Bau harum yang sangat segar tercium oleh Tong Kiam Ciu. Pemuda itu merasakan dadanya sangat enak sekali. Ringan sekali perasaannya. Terasa Seolah-olah dia telah terbebas dari semua ikatan ataupun himpitan yang membelenggunya selama ini.
Dengan perlahan-lahan Tong Kiam Ciu membuka matanya. Saat seperti itu yang dituuggu-tunggu dan diharapkan oleh Cit siocia selama menunggui Tong Kiam Ciu. Hatinya berdebar dan menjerit girang.
Saking girangnya Cit siocia sampai menangis, air matanya meleleh karena kegembiraan dan keharuan. Pandangan matanya bertemu dengan pandangan mata Tong Kiam Ciu. Gadis itu tersenyum walaupun air matanya membasahi pipinya. "Oh. aku dimana sekarang ?” bisik Tong Kiam Ciu yang masih sangat lemah nada suaranya. "Kau. . . kau berada dikamarku” bisik Cit Siocia dengan suata penuh keharuan.
"Aku berada didalam kamarmu?” Tong Klam Ciu terperanjat dengan jawaban Cit siocia itu. Dia ingin bangun tetapi kepalanya terasa sangat berat dan dia jatuh lagi dipembaringan itu. "Hati-hati, kau harus banyak istirahat dulu untuk memulihkan semangatmu.

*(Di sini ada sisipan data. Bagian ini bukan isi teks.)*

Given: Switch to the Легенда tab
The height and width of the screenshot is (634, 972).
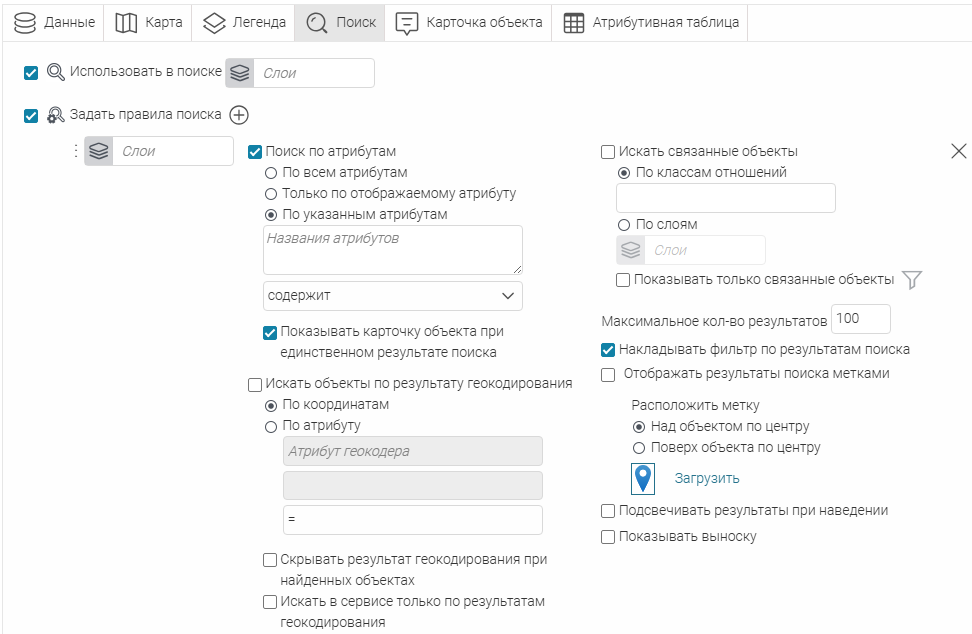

Kau telah tertidur selama tiga hari tiga malam.” bisik Cit siocia sambil memegang bahu Tong Kiam Ciu untuk membetulkan tidurnya.
"Mengapa ?” bisik Tong Kiam Ciu dan memandang ke arah jendela.
Walaupun Tong Kiam Ciu dalam keadaan masih sangat lemah tubuhnya.
Namun pikirannya lelah kembali terang dan dia memang adalah seorang pemuda penggemar keindahan dan kerapian. Ketika matanya melihat keluar itu tampaklah pemandangan yang sangat indah. Dengan pohon-pohon yang berdaun hijau muda serta bunga-bunga beraneka warna.
Diluar angin berhembus sangat kencang, bahkan tampaklah pusaranpusaran yang meniup daun-daun kering berterbangan. Langit yang berawan putih bergulung-gulung tampak sangat jelas dari dalam kamar itu.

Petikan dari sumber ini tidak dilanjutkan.